Stored data entries
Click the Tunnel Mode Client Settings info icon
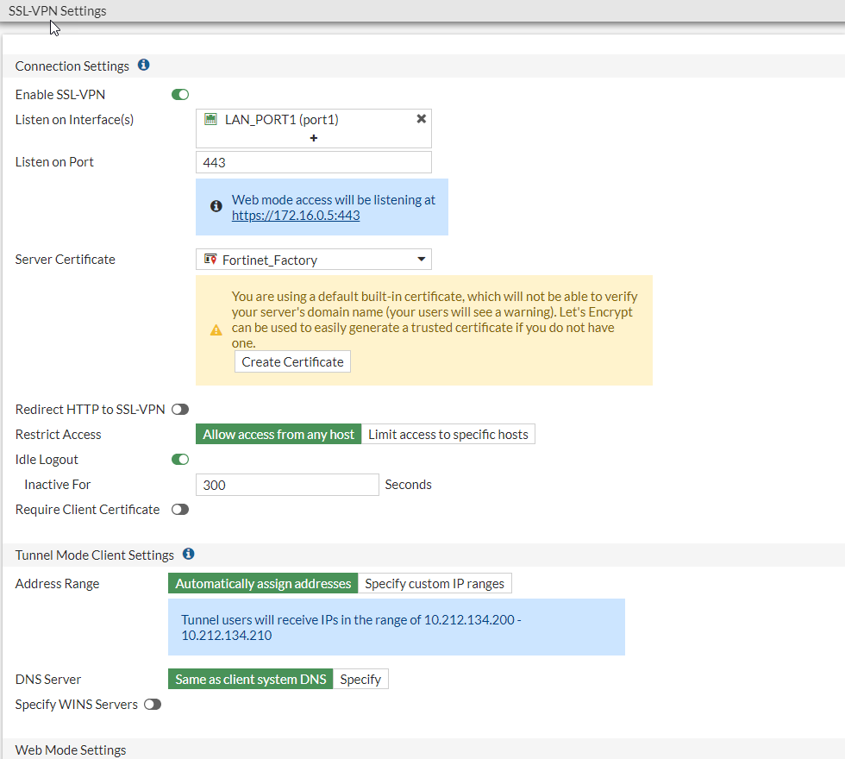Viewport: 845px width, 759px height. tap(189, 555)
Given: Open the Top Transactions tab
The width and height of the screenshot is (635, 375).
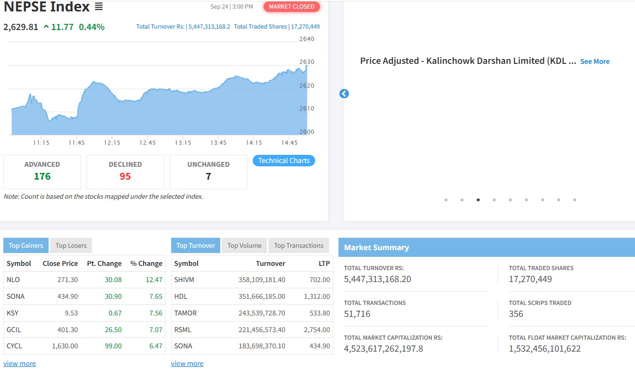Looking at the screenshot, I should (298, 245).
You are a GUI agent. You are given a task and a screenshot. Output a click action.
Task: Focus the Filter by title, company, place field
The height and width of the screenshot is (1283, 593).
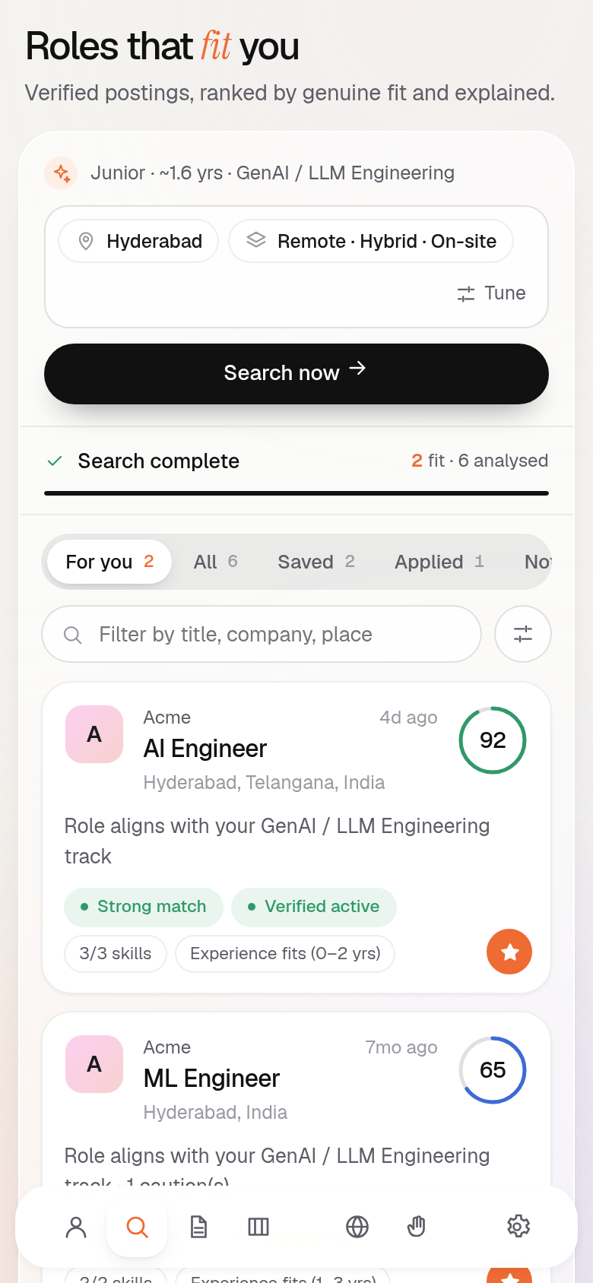(262, 634)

How to complete this task
Give the data above again, exactly and completely. No pictures go in.

Exercise result
Click the Tunnel Mode Client Settings info icon
Viewport: 845px width, 759px height. tap(189, 555)
Given: Open the Top Transactions tab
The width and height of the screenshot is (635, 375).
Looking at the screenshot, I should (298, 245).
You are a GUI agent. You are given a task and a screenshot. Output a click action.
Task: Focus the Filter by title, company, place field
The height and width of the screenshot is (1283, 593).
(262, 634)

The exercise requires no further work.